Speaking at the Washington Institute’s Soref Symposium with Robert Satloff he said, “If you say two-state it means one thing to the Israelis, it means one state to the Palestinians and we said, let’s just not say it. Let’s just work on the details of what this means.”

The remarks come weeks after Israeli Prime Minister Benjamin Netanyahu was reelected to a fifth term and made a campaign promise to annex settlements in the West Bank.

Kushner said he has not discussed applying Israeli sovereignty with Netanyahu, but hoped both Israel and the Palestinians would avoid unilateral steps before his deal is made public. He did clarify moving the U.S. embassy to Jerusalem is compatible with his proposal.

“Jerusalem is the capital of Israel, and that will be part of any final agreement anyway,” he said.

“Our number one goals are we want the Palestinians’ lives to get better and we want Israel’s security to be stronger and we want both sides to be able to find a pathway to come together and figure out how to bridge some of these previously unbridgeable divides,” Kushner said.

Satloff recently warned in an op-ed for Foreign Policy, Kushner’s plan is a mistake that “risks triggering a chain of events that would result in a decision by Netanyahu to annex parts of the contested West Bank.” He questioned Kushner if focusing on “Israeli security” and “Palestinian dignity” would lead Palestinians to balk at the proposal.

“It is not unreasonable for a Palestinian to hear that equation and say, ‘where is my political aspiration?’” Satloff said.

“I think that for the Palestinians the political aspirations are important, I do believe that what we will put out will address a lot of their political aspirations, a lot of their dignity that is important to us, but I just think that they are at a point where they are not able to live the lives that they think they deserve because a lot of this [political division] has kind of screwed it up for them,” Kushner said.

“The average Palestinian does not have a ton of faith in their government, they don’t have a ton of faith in their Arab neighbors, they don’t have a ton of faith in Israel, they don’t have a ton of faith in America,” Kushner said.

“They have been lied to for a long time by a lot of people and I think they are at a place where they don’t know what to believe or who to believe,” he said.

Speaking of the decade -ong split in the Palestinian leadership, Kushner said Hamas holds the population in Gaza “hostage” while the government in Ramallah represses the West Bank where Palestinians “question whether the leadership is actually looking after their interest or not.”

The Palestinian leadership has said in advance of the plan’s release that they will not accept any proposal that does not include the creation of a Palestinian state and accused the U.S. of “financial blackmail,” after cutting off more than $200 million in aid. Most recently this assertion was made after Israel froze the transfer of millions in tax revenues.

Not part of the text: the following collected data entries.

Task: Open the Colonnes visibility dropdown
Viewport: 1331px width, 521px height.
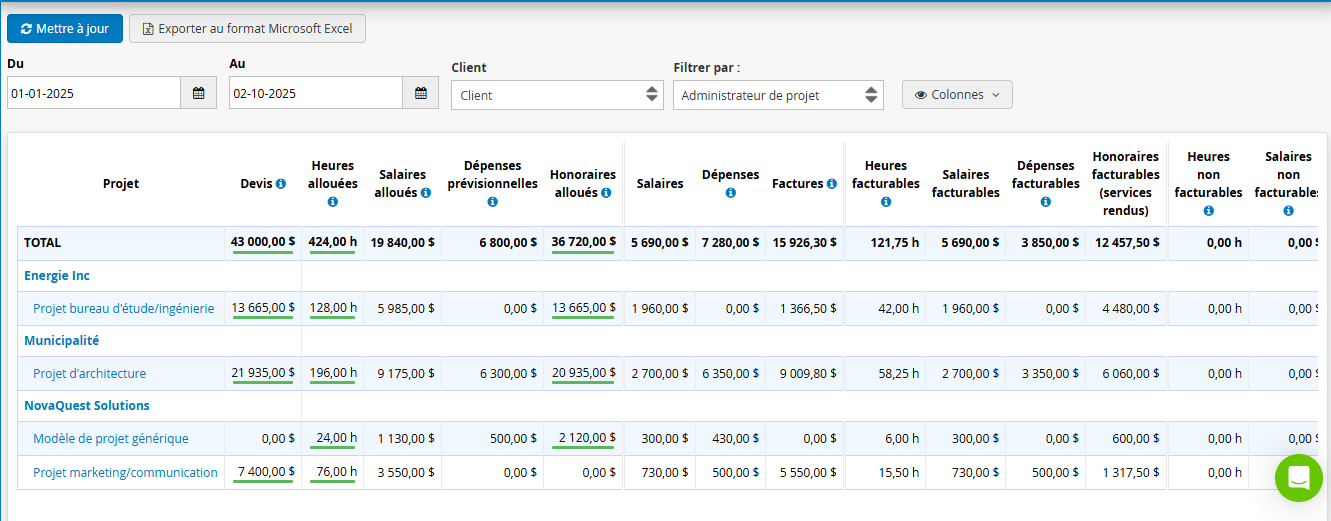Action: tap(957, 95)
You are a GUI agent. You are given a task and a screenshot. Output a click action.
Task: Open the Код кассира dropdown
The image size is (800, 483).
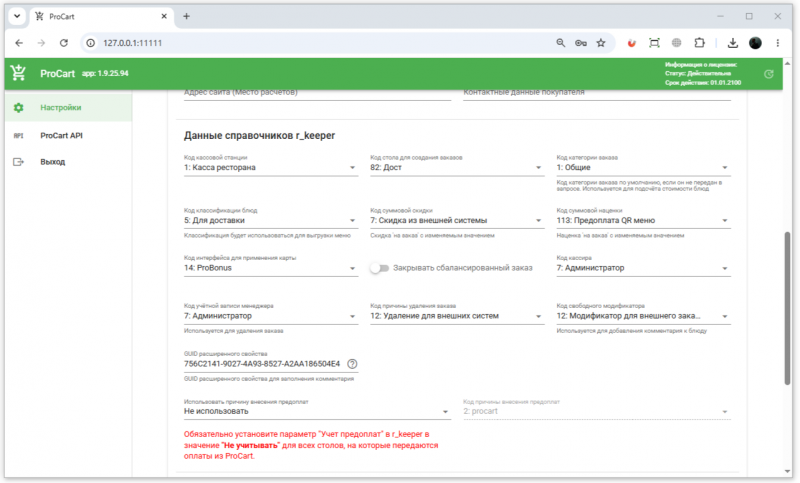tap(643, 268)
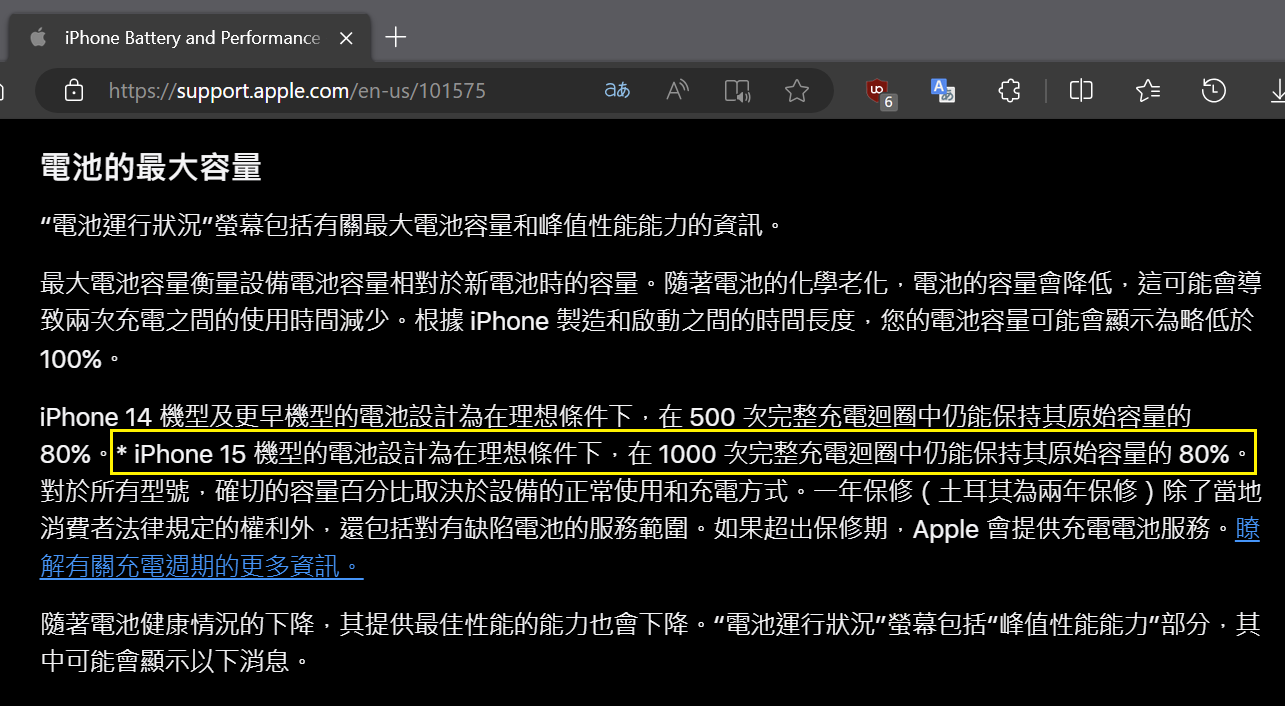The image size is (1285, 706).
Task: View site information via lock icon
Action: click(73, 91)
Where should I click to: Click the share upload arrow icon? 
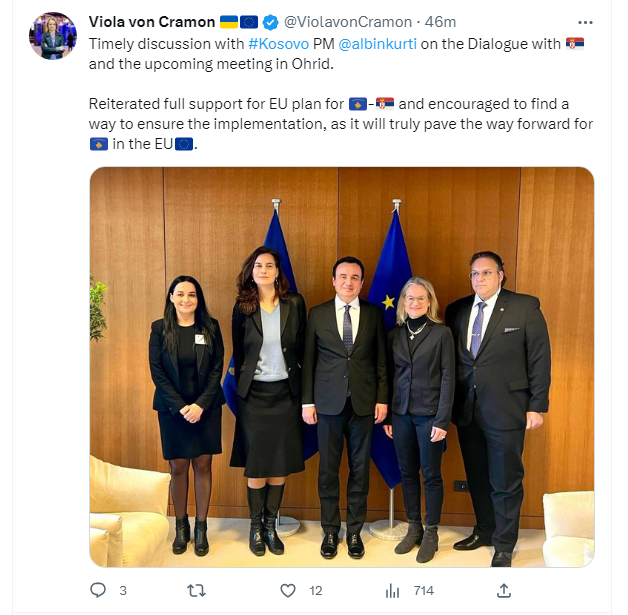pos(504,590)
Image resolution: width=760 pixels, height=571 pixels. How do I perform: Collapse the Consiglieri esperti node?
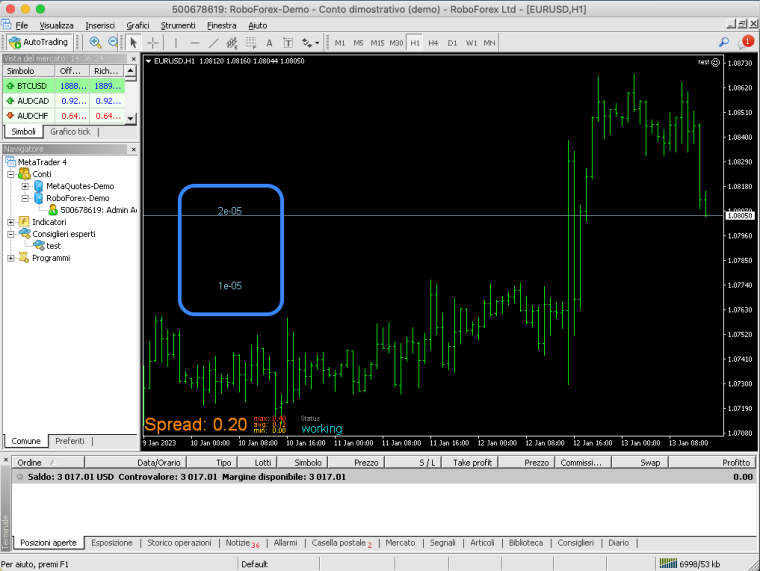11,234
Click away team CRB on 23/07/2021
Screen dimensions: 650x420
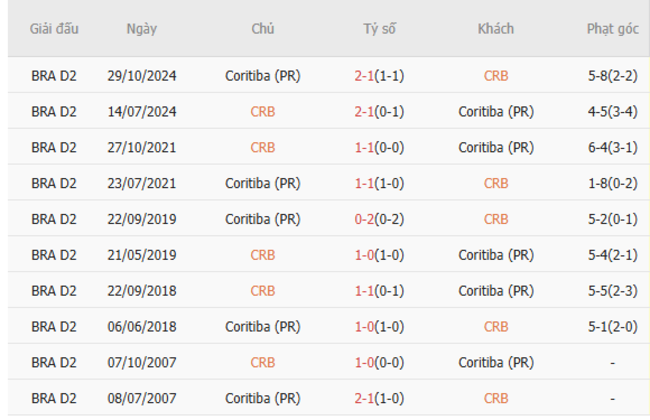[495, 183]
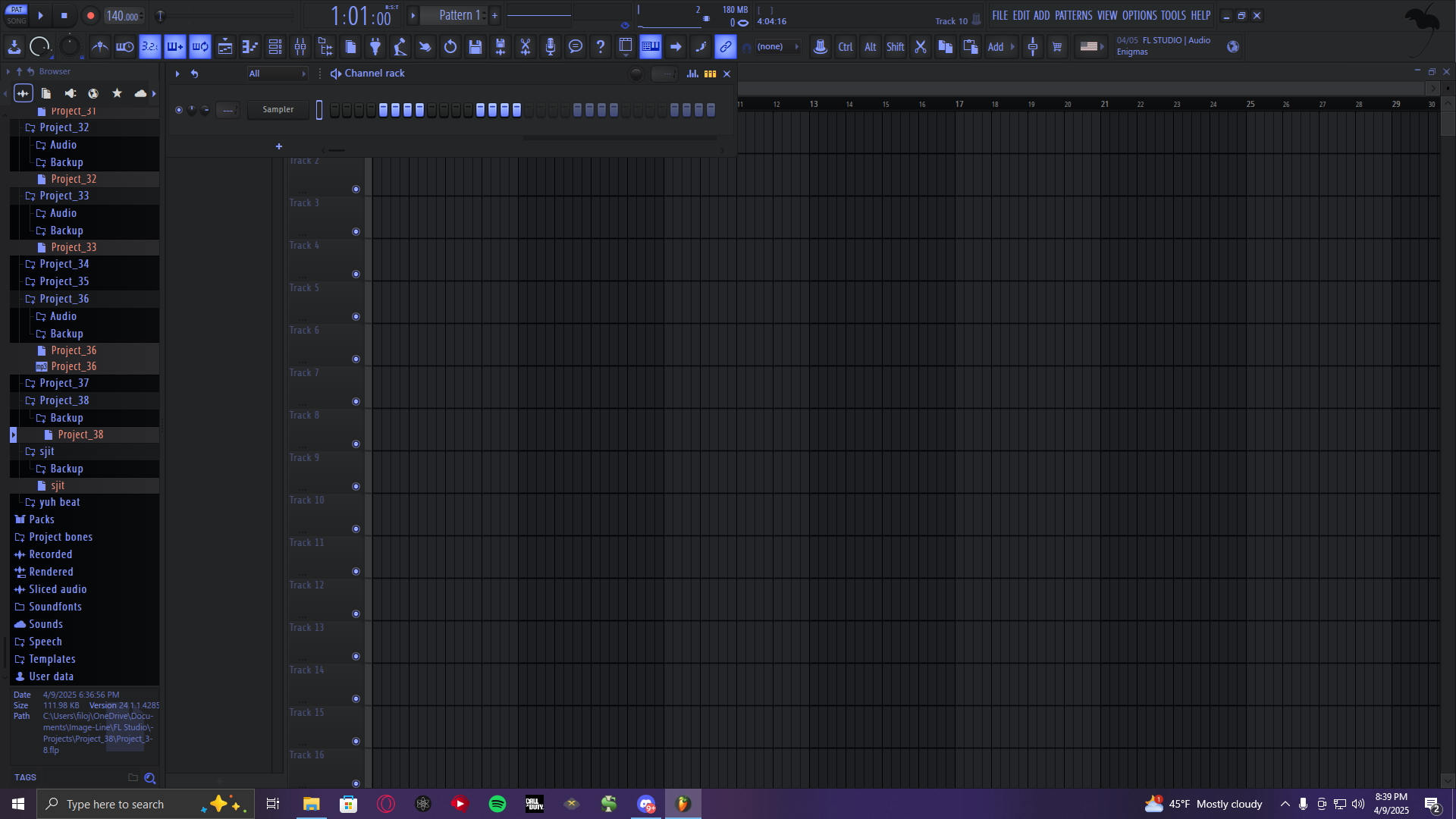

Officially, Palestinian negotiators and the Trump administration cut off contact in December 2018, but barbs have been traded in statements and speeches, even in front of one and another at the United Nations.

More recently, special envoy Jason Greenblatt, Kushner’s partner in developing the deal, took to Twitter to chide Palestinian leaders for concentrating on “calcified talking points that have not brought peace but only misery and prevented job creation.”

Despite the bitterness, Kushner was optimistic that his plan would be acceptable to the Palestinian people, if not the leadership who have “basically been attacking a plan that they don’t know what’s in it.”

“We think it could be very acceptable to them and the question will be whether the leadership has the courage to try to jump in and to try and to achieve it,” he said, “and whether they have the intent for preservation or whether they have the intent for actually betterment of the lives of their people.”

The plan, it seems, is not a document that would need to be accepted in full by both the Israelis and the Palestinians.

“We do hope that what we put out has a lot of different pathways that could potentially make this better,” Kushner said.

“Success can look like a lot of different things. It can look like an agreement, it can look like a discussion, it could lead to closer cooperation, maybe resolve a couple of issues, maybe not?” he said.

Allison Deger

Allison Deger is the Assistant Editor of Follow her on twitter at @allissoncd.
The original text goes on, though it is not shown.